Le syndrome du boulon de qualité
En outre, contrôler le code source, au niveau du composant, de façon locale, revient également, par analogie avec l’ingénierie mécanique, à dire qu’un boulon est de bonne « qualité » sans se préoccuper de savoir si c’est le boulon de fixation d’un système qui doit soulever la tour Eiffel ou… une bicyclette.
Résultats des courses ? Les développeurs coupent très vite ces correcteurs « qui ne comprennent rien » et cherchent à corriger à tort et à travers. Tandis que les managers, eux, sont dans l’impossibilité de faire face à des analyses globales remontant des milliers d’erreurs, les systèmes de contrôle ne sachant pas les aider à les décortiquer, les analyser et trier le bon grain de l’ivraie.
Mieux se comprendre pour mieux coordonner
La qualité en effet ne peut s’apprécier qu’en fonction d’objectifs business. Apporte-t-on autant de soin à la construction d’un vélo jetable à 50 qu’à une rame de TGV, ou bien à une voiture low cost qu’à une formule 1 ou un véhicule haut de gamme ? C’est par le croisement de ces deux visions fondamentales, vision holistique d’un système d’une part, et mesure de la qualité par rapport à des objectifs business d’autre part, que doit s’apprécier la qualité interne d’un système applicatif.
Le premier objectif passe par des automates capables de comprendre non seulement le « code » d’un composant élémentaire, mais aussi les interactions de celui-ci avec ces centaines parfois milliers, d’autres composants de technologie identique, mais aussi de technologies différentes : de l’interface homme-machine (Web, Windows, etc.) à la base de données (SQL Server de Microsoft, PL/SQL d’oracle, SQL/PSM d’IBM…) en passant par la logique applicative (Java, C++, Cobol. etc.). On parlera dès lors de « qualité interne des applications », comme le soulignent Messieurs Le Loc’h et Baumann, et non pas seulement de qualité du code. Il est à noter ici que l’essentiel des problèmes ayant un impact immédiat sur le business (robustesse, sécurité, performance...) prend racine dans des problèmes de qualité applicative, et que la qualité du code est souvent à la source de problèmes de moindre importance.

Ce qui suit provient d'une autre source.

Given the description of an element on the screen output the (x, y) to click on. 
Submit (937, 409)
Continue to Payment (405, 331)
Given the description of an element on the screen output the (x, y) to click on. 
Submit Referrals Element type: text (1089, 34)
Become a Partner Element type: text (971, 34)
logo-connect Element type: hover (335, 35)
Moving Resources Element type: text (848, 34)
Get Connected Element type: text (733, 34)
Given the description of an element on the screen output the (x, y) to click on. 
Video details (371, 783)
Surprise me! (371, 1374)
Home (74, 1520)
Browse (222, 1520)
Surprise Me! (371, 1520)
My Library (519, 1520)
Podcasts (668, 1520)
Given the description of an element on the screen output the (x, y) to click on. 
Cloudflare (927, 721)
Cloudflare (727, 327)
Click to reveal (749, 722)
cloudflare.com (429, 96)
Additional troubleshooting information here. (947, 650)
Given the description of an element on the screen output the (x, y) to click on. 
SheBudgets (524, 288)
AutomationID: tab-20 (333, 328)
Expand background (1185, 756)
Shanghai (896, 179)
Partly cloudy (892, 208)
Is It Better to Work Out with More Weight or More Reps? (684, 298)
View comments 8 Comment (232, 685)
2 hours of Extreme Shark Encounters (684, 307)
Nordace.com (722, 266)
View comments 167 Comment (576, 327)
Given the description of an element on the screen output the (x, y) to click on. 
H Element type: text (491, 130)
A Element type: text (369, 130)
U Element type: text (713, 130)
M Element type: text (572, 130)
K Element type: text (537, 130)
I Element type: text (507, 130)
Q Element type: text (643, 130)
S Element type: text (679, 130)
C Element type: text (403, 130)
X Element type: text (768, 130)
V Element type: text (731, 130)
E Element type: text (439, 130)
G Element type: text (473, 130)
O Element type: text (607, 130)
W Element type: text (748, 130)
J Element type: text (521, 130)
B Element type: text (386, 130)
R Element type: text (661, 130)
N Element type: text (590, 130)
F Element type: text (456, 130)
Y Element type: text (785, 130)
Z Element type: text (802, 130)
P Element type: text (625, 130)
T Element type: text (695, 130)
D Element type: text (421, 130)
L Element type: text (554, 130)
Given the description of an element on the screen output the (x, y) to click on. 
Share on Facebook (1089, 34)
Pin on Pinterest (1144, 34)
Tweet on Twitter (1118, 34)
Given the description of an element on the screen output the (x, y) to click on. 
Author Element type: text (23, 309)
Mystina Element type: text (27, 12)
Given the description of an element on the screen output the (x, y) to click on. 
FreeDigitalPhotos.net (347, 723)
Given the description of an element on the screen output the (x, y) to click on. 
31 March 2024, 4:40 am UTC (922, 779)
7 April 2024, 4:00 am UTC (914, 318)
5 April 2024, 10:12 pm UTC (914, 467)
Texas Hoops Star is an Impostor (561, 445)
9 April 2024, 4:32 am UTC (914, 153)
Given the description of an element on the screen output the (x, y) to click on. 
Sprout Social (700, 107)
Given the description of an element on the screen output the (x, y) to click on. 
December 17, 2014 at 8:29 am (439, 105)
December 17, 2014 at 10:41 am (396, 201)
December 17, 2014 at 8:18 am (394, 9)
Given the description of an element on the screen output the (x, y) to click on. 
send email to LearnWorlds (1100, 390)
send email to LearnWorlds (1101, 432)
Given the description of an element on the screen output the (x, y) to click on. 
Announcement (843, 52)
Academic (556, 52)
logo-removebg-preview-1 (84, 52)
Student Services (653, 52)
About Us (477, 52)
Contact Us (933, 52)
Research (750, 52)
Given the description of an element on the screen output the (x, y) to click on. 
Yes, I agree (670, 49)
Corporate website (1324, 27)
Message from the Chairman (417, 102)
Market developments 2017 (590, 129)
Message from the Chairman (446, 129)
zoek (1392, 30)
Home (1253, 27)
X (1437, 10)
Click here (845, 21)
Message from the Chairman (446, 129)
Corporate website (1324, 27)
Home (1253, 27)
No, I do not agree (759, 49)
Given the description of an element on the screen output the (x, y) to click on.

Le second objectif implique la « traduction » d’un sabir incompréhensible par le manager. Il s’agit de traduire les décennies de recherche en qualité logicielle (ISO , SEI - Software Engineering Group, OMG - Object Management Group, bonnes pratiques sur les bases de données, les serveurs d’applications, les architectures logicielles, etc.) et les considérations techniques sur l’ingénierie logicielle, en quelque chose que le responsable du système saura comprendre, et dont il pourra suivre les progrès en respectant des objectifs de qualité définis en amont. C’est l’émergence des tableaux de bord qualité, décrite par les auteurs de l’article ALM de chez Microsoft.